EXERCISE GOAL
Find every line of the records that has "agent" and return it.

EXTRACTED DATA
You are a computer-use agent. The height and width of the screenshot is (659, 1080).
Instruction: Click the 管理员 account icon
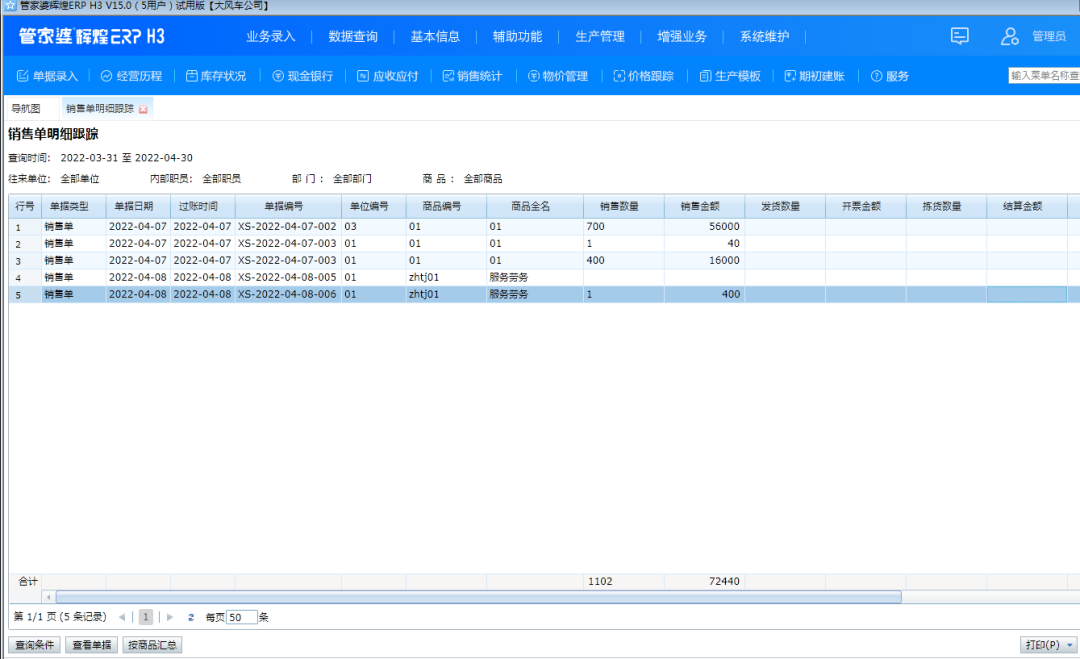tap(1009, 37)
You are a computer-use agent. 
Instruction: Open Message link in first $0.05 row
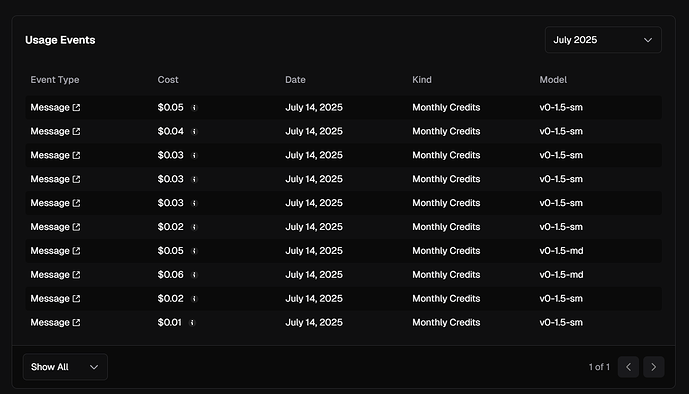(x=50, y=108)
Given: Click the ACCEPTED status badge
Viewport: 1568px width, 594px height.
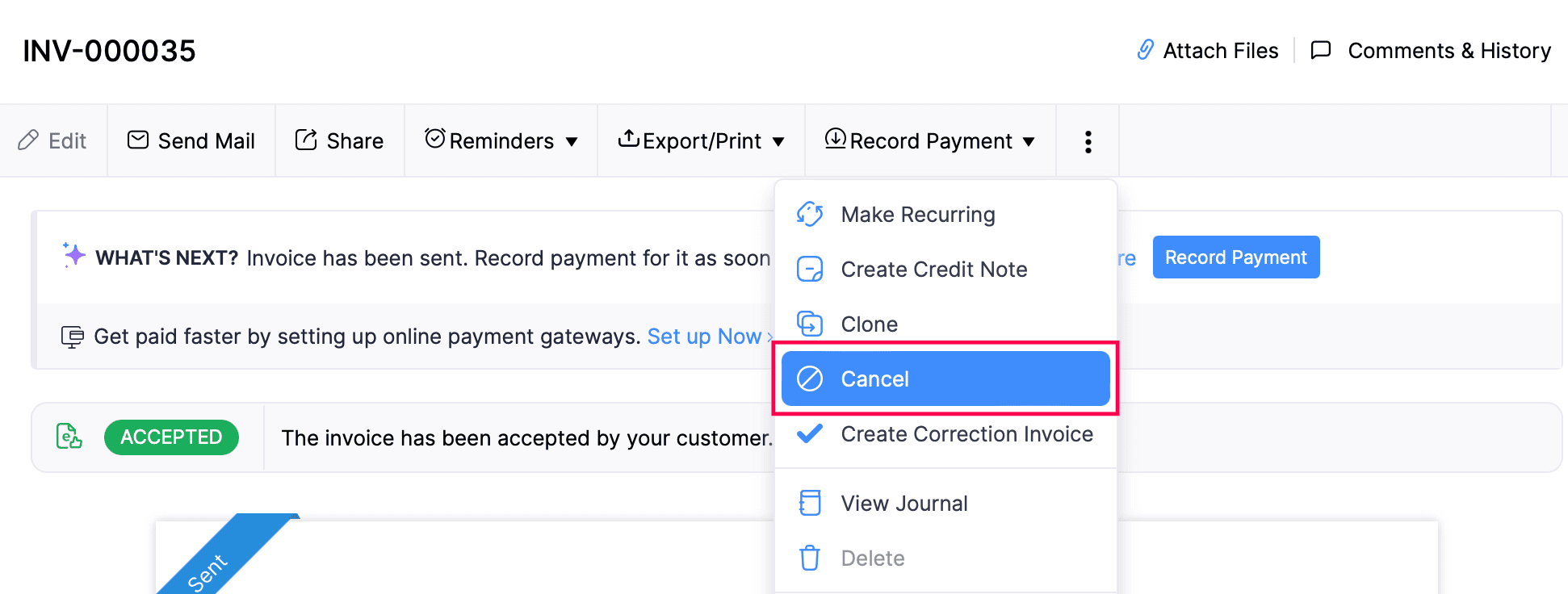Looking at the screenshot, I should point(171,437).
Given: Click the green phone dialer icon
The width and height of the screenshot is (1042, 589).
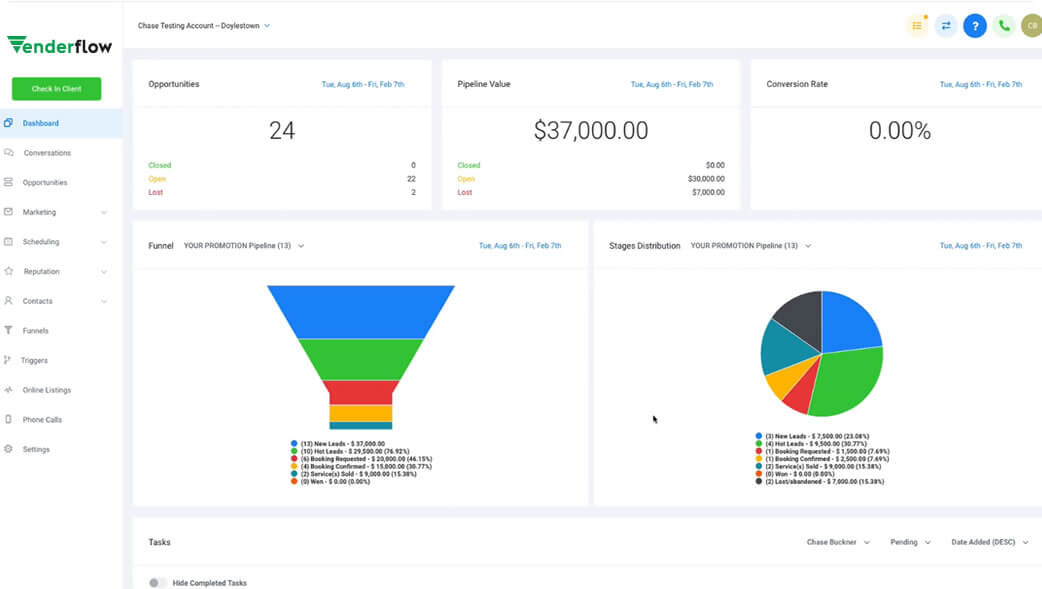Looking at the screenshot, I should tap(1004, 26).
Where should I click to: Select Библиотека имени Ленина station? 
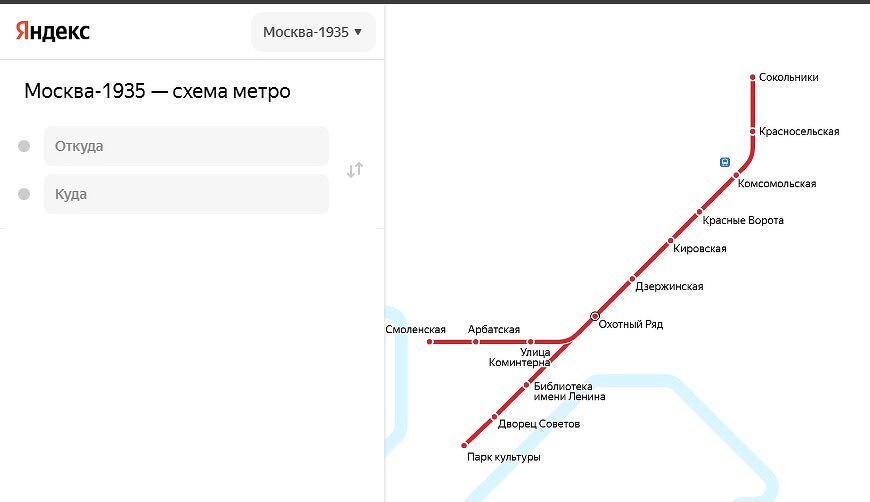(x=569, y=391)
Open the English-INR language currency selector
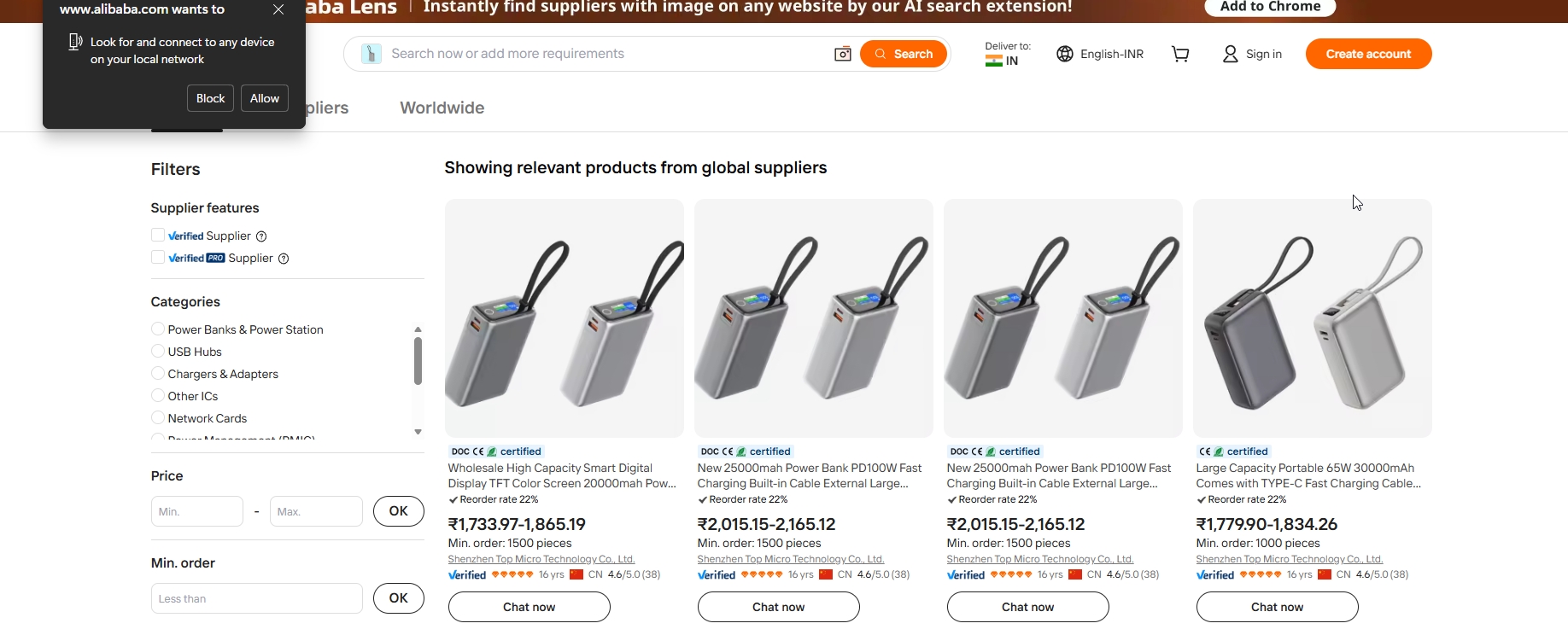The width and height of the screenshot is (1568, 635). coord(1111,54)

TASK RESPONSE
You are a computer-use agent. The height and width of the screenshot is (659, 1080).
You are a computer-use agent. 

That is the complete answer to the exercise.